CoWork-X: Experience-Optimized Co-Evolution for Multi-Agent Collaboration System
Zexin Lin, Jiachen Yu, Haoyang Zhang, Yuzhao Li, Zhonghang Li, Yujiu Yang, Junjie Wang, Xiaoqiang Ji
TL;DR
CoWork-X tackles real-time coordination and continual cross-episode adaptation under strict online budgets by introducing an Execute--Optimize loop that separates fast, HTN-based execution from offline, patch-style skill updates. A shared HTN skill library $\,\mathcal{S}_k$ is incrementally improved by a post-episode Co-Optimizer using episode logs, enabling stable multi-agent co-evolution. In Overcooked-like benchmarks, CoWork-X achieves sustained gains with zero online tokens and markedly lower latency ($\approx$ $2.6$ s per episode) compared to baselines that rely on frequent in-episode LLM reasoning, while generalizing across multiple LLM backbones. The work demonstrates practical, scalable cross-episode collaboration and highlights the value of log-grounded, verifier-driven skill consolidation for real-time multi-agent systems.
Abstract
Large language models are enabling language-conditioned agents in interactive environments, but highly cooperative tasks often impose two simultaneous constraints: sub-second real-time coordination and sustained multi-episode adaptation under a strict online token budget. Existing approaches either rely on frequent in-episode reasoning that induces latency and timing jitter, or deliver post-episode improvements through unstructured text that is difficult to compile into reliable low-cost execution. We propose CoWork-X, an active co-evolution framework that casts peer collaboration as a closed-loop optimization problem across episodes, inspired by fast--slow memory separation.

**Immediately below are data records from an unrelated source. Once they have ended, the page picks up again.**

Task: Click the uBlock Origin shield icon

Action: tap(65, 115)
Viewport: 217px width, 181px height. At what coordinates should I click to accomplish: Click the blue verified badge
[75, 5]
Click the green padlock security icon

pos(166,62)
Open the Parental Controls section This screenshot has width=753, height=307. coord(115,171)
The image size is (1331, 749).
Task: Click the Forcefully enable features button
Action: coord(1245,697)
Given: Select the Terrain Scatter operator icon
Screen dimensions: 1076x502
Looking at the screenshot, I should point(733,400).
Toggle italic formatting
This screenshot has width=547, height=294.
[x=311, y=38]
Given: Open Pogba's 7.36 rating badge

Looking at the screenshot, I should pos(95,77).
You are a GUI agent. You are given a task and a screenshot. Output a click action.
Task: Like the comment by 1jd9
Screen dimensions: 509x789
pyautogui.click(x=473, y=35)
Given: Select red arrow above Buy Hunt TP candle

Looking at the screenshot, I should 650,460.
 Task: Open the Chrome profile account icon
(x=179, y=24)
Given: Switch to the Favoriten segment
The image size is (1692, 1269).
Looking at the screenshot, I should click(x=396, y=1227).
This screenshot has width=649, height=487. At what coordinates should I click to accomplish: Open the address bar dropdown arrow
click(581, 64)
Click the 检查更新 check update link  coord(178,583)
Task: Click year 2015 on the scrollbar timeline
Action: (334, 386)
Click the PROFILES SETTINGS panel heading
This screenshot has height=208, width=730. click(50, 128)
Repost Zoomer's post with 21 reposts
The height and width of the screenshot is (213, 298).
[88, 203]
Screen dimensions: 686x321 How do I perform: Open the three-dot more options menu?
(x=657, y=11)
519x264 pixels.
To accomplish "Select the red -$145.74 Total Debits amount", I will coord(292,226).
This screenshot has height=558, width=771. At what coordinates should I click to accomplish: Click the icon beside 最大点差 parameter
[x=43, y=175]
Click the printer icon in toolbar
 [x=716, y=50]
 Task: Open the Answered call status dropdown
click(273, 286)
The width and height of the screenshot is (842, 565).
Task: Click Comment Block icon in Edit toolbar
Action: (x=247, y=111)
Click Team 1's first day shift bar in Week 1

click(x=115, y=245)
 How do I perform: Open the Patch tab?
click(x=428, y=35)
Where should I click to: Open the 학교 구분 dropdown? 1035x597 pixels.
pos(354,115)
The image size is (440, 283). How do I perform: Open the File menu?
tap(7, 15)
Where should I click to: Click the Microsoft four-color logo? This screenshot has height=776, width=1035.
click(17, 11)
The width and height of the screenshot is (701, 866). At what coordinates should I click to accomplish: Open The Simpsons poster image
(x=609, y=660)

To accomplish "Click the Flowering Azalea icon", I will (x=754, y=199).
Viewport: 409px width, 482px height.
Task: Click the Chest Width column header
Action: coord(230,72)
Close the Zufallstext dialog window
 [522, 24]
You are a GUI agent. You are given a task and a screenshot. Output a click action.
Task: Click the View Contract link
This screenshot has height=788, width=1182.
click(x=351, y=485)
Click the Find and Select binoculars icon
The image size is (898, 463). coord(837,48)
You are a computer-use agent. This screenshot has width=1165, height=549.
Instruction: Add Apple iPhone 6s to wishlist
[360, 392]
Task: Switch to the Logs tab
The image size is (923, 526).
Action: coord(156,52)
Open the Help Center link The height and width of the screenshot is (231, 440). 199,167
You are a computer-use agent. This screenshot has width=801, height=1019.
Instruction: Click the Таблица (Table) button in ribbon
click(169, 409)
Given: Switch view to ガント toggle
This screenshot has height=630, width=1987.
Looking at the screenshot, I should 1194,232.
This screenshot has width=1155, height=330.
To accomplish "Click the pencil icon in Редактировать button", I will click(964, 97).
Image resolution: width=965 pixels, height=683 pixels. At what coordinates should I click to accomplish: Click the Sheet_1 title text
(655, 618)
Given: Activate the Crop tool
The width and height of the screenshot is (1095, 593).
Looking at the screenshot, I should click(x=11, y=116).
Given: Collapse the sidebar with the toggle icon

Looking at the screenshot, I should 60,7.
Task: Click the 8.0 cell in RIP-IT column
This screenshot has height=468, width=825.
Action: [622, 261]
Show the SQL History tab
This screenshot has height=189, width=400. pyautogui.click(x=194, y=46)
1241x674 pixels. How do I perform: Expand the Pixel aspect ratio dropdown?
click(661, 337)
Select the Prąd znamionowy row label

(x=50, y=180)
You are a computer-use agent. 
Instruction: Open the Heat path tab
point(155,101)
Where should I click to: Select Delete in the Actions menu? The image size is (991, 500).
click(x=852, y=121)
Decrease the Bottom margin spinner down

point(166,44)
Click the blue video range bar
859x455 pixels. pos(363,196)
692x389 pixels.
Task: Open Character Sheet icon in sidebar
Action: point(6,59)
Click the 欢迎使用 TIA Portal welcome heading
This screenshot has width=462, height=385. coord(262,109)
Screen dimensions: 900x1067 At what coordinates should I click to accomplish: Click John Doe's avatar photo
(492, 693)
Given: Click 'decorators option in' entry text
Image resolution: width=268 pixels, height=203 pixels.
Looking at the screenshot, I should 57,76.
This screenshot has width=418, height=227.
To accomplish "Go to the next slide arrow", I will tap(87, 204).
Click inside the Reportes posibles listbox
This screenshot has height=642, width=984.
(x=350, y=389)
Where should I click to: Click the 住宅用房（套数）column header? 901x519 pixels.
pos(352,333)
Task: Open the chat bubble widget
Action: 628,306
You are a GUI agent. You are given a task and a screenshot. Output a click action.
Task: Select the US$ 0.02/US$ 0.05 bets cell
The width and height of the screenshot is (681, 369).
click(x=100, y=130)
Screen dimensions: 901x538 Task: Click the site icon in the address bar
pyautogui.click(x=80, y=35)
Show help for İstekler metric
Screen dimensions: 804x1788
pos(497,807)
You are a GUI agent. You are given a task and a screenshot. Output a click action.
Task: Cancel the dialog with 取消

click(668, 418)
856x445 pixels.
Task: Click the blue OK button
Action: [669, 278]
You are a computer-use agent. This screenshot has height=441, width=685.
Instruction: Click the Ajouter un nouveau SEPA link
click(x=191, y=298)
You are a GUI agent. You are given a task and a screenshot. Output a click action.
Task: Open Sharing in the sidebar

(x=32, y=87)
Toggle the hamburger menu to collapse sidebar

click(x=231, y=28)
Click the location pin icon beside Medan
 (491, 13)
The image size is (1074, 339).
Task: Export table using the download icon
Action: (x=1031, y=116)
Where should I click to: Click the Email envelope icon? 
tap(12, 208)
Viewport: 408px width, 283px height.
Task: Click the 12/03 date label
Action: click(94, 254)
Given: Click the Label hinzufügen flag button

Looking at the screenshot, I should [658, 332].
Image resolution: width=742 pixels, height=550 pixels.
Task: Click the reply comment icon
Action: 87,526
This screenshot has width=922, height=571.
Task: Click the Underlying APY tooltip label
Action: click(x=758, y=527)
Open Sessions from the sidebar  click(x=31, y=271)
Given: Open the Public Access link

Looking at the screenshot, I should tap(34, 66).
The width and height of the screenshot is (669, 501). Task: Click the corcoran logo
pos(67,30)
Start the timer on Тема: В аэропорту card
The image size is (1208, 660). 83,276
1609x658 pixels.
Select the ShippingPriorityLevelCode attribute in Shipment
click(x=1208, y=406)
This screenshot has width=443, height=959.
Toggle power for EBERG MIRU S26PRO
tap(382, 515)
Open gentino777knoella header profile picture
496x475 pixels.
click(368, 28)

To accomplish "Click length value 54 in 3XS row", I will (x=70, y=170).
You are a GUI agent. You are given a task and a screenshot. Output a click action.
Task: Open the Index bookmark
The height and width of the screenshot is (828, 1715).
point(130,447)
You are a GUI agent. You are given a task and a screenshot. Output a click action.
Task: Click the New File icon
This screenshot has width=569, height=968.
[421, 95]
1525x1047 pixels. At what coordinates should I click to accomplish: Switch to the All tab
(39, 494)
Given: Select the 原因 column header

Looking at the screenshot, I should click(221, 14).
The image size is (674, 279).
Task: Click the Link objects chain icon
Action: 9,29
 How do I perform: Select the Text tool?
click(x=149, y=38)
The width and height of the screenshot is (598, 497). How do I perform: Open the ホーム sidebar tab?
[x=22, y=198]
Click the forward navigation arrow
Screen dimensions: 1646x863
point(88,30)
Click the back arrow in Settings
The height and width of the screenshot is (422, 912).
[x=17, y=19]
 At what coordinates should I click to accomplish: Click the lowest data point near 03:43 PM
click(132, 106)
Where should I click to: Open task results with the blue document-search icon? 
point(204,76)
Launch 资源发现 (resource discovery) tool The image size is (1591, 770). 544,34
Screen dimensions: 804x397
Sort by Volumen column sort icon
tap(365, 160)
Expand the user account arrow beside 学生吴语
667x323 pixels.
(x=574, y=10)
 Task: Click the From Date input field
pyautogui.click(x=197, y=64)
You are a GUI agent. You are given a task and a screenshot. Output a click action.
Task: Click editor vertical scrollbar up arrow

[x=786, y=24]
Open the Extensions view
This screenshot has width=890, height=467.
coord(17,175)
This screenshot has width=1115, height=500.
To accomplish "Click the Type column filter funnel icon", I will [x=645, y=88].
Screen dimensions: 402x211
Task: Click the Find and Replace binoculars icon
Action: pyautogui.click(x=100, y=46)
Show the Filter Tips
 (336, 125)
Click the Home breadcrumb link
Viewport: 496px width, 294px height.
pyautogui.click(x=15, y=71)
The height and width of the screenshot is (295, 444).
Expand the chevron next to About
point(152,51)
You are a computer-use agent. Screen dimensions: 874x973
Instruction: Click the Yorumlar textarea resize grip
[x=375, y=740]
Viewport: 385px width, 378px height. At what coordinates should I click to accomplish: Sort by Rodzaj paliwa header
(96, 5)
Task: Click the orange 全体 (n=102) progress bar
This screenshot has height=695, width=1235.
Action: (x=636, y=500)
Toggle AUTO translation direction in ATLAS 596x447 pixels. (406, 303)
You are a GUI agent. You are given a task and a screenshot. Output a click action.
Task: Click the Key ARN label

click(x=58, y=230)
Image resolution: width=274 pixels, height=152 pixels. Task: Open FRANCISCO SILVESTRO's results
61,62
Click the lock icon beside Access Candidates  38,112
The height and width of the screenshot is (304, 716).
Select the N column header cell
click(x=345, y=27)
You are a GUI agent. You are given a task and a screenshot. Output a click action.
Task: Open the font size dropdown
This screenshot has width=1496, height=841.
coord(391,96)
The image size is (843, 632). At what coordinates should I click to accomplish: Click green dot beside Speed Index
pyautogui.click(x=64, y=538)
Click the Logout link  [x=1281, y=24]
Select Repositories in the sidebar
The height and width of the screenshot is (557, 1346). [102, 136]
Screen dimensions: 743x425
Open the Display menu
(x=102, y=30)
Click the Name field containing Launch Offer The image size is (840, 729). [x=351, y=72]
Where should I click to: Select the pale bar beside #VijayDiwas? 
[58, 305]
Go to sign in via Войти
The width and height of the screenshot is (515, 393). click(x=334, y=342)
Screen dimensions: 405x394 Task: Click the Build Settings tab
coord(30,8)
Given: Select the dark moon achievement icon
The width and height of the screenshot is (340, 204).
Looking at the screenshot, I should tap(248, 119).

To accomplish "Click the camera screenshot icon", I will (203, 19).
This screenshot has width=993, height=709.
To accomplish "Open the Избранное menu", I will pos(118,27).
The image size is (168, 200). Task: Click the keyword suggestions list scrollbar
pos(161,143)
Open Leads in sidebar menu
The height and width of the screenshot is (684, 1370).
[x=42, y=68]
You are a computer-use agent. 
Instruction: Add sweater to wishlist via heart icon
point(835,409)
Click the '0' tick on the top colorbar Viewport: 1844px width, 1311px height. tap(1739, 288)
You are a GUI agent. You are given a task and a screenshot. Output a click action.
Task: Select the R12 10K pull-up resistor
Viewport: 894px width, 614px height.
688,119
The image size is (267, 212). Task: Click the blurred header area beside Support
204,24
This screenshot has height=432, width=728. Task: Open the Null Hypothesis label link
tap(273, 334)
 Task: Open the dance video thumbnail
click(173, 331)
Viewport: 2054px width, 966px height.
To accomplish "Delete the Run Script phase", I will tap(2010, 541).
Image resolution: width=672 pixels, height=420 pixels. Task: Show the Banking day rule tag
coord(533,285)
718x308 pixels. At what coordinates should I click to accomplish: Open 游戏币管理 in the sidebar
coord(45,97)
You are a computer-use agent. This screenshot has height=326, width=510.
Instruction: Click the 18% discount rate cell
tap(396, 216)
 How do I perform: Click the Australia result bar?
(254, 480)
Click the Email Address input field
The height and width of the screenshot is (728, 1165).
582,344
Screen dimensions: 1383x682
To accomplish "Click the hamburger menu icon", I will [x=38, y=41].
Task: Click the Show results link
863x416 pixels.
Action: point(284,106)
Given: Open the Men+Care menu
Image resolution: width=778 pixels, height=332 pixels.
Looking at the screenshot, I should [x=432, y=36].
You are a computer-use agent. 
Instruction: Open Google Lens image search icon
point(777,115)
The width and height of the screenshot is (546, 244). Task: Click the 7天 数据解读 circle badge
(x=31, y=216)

CoWork-X instantiates a Skill-Agent that executes via HTN (hierarchical task network)-based skill retrieval from a structured, interpretable, and compositional skill library, and a post-episode Co-Optimizer that performs patch-style skill consolidation with explicit budget constraints and drift regularization. Experiments in challenging Overcooked-AI-like realtime collaboration benchmarks demonstrate that CoWork-X achieves stable, cumulative performance gains while steadily reducing online latency and token usage.